There is certainly *also* an inflammatory response following hypoxia, but that's not the initial problem! :D

With respect to compression of the renal artery - the obvious way to test this would be to randomize populations, and that's a problem, since women are going to know which side they're sleeping on and be able to use Google to find out that the conventional recommendation is to sleep on the left because it relieves the compression of the main artery supplying the placenta. That said, we could try stenting animal models - though animal models are *horrible* for preeclampsia research since it's a human disease. (No one would even entertain stenting human women, especially in the absence of a predictive test.) So if those options are out, that leaves looking to see if advising women to sleep on the left side or use bedrest is in anyway advantageous to prolonging delivery, and the data here are shoddy. I'd be interested to see a randomized controlled trial of bedrest vs. activity (again, this is unblindable.)

There are a *lot* of therapies compatible (in this broad sense) with the known immune reactions in preeclampsia, but without hard data... *shrug*

Re: Is this the pathophysiology of preeclampsia?

Post by rodin » Sun Dec 18, 2011 04:27 am

If I understand you correctly, you are saying that the maternal immune system contributes to the development of pre-eclampsia and that this can't be explained by a compression of the renal vein.
When we look at the mechanism
(Activated RAS --> vasoconstriction --> organ and placenta hypoxemia --> vascular damage --> symptoms)
the influence of the maternal immune system comes in at the stage of vascular damage.

For instance look at this article:
http://www.ncbi.nlm.nih.gov/pmc/article ... ool=pubmed
When you look at figure 1: you see how a cascade of inflammatory effects could follow the placental ischemia. This placental ischemia could be the result of vasoconstriction secondary to angiotensin II. Differences in the maternal immune system could in this way (because they influence the inflammatory response) be a risk factor for preeclampsia.

In this article
http://ajprenal.physiology.org/content/288/4/F614.long
the author states: Convincing evidence of the elevation of angiotensin II in preeclampsia does not exist despite the fact that much of vascular pathogenesis appears to be due to angiotensin type I (AT1) receptor activation. Vascular maladaptation with increased vasomotor tone, endothelial dysfunction, and increased sensitivity to angiotensin II and norepinephrine in manifest preeclampsia may be explained on the basis of angiotensin II-mediated mechanisms.
This hypothesis explains where this elevated angiotensin comes from.

I'm not suggesting everything is clarified now, but I'm saying that this hypothesis could be compatible with the known immune reactions in preeclampsia.

There's also the problem of women who are advised to sleep on their left sides and who get preeclampsia anyway. *raises hand*
Women would develop preeclampsia when there is a "long enough" compression of a renal vein.
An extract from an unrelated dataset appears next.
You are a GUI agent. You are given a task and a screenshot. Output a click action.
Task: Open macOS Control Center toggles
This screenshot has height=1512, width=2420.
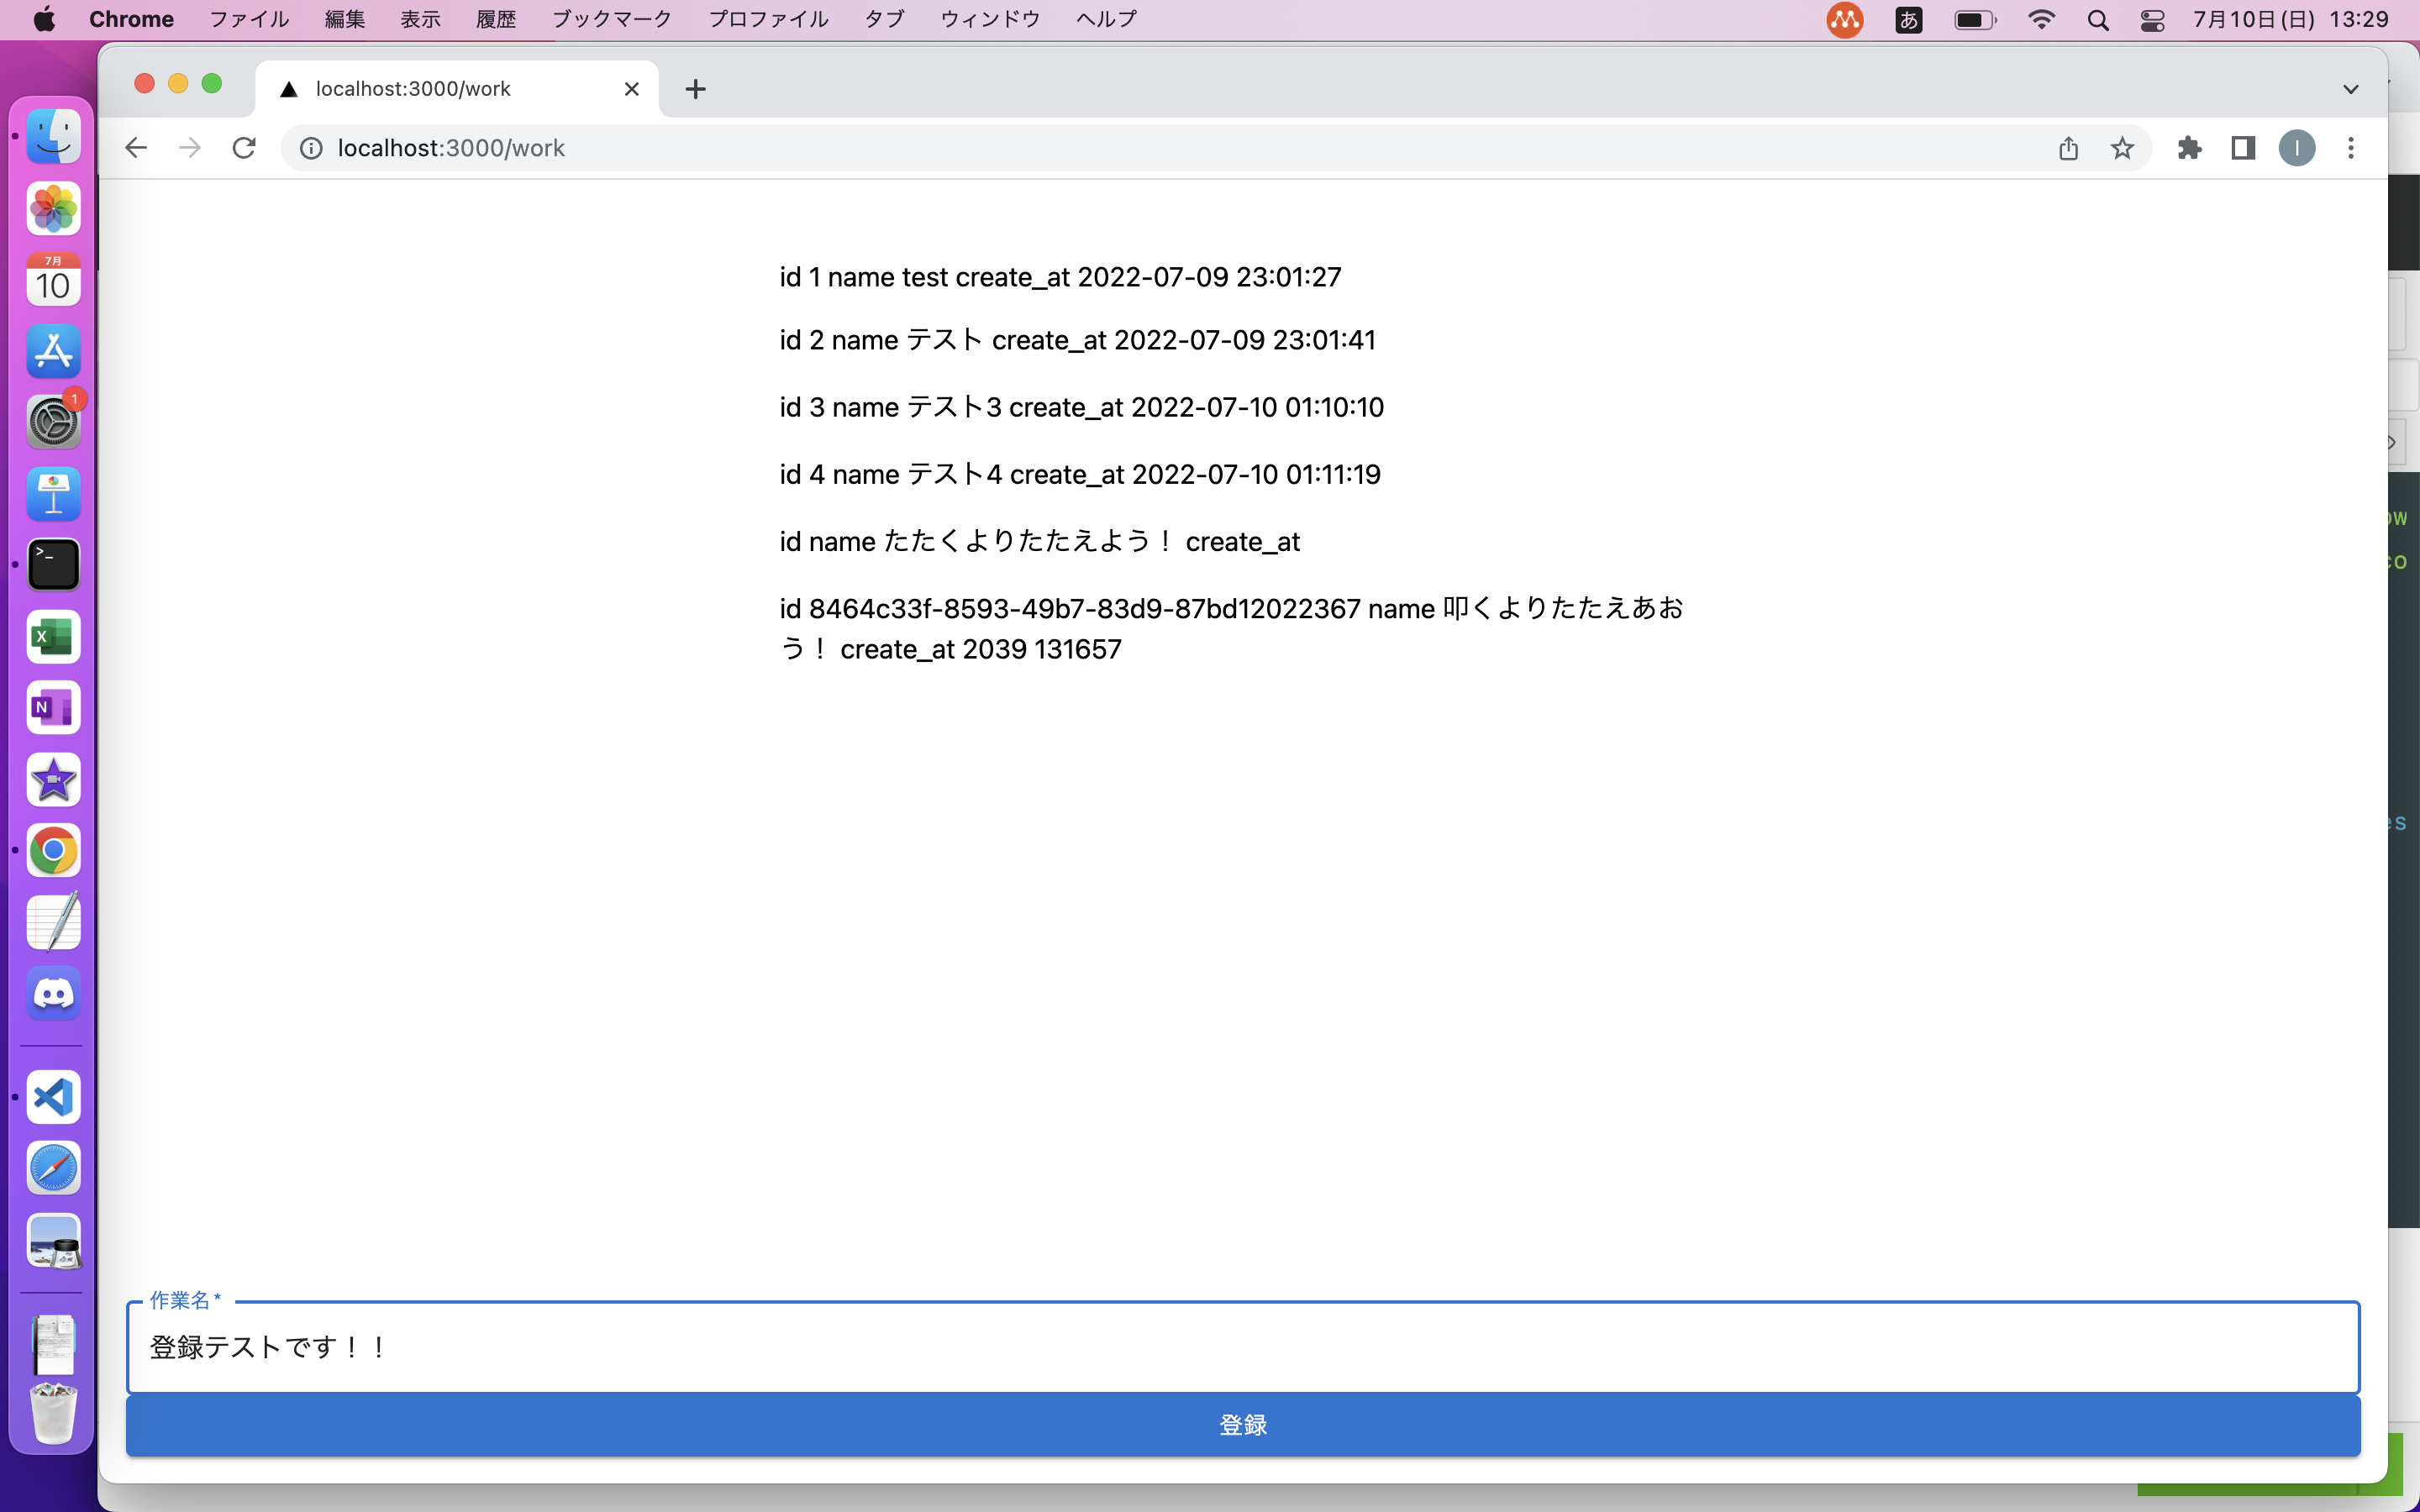pyautogui.click(x=2152, y=19)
The anatomy of the women, her body position or maybe even the movement of the unborn baby might be of influence on the compressing a renal vein. There is no guaranty that even continues lying on the left side would protect against preeclampsia in all women.

Re: Is this the pathophysiology of preeclampsia?

Post by caryn » Sun Dec 18, 2011 03:28 am

Careful - just being different and new doesn't make it a better hypothesis! Any new proposal for pathophysiology has to take into account the known evidence about this condition, which includes several phenomena you wouldn't be able to account for with simple kinking of the renal vein, like this: http://www.ncbi.nlm.nih.gov/pubmed/1729 ... stractPlus

There's also the problem of women who are advised to sleep on their left sides and who get preeclampsia anyway. *raises hand*

None of that is to suggest that we're locked into a particular explanation here, any more than we'd run with Newton over Einstein. It's just to point out that an explanation of preeclampsia has to account for many different phenomena, and activation of the renin-angiotensin system is just one of those.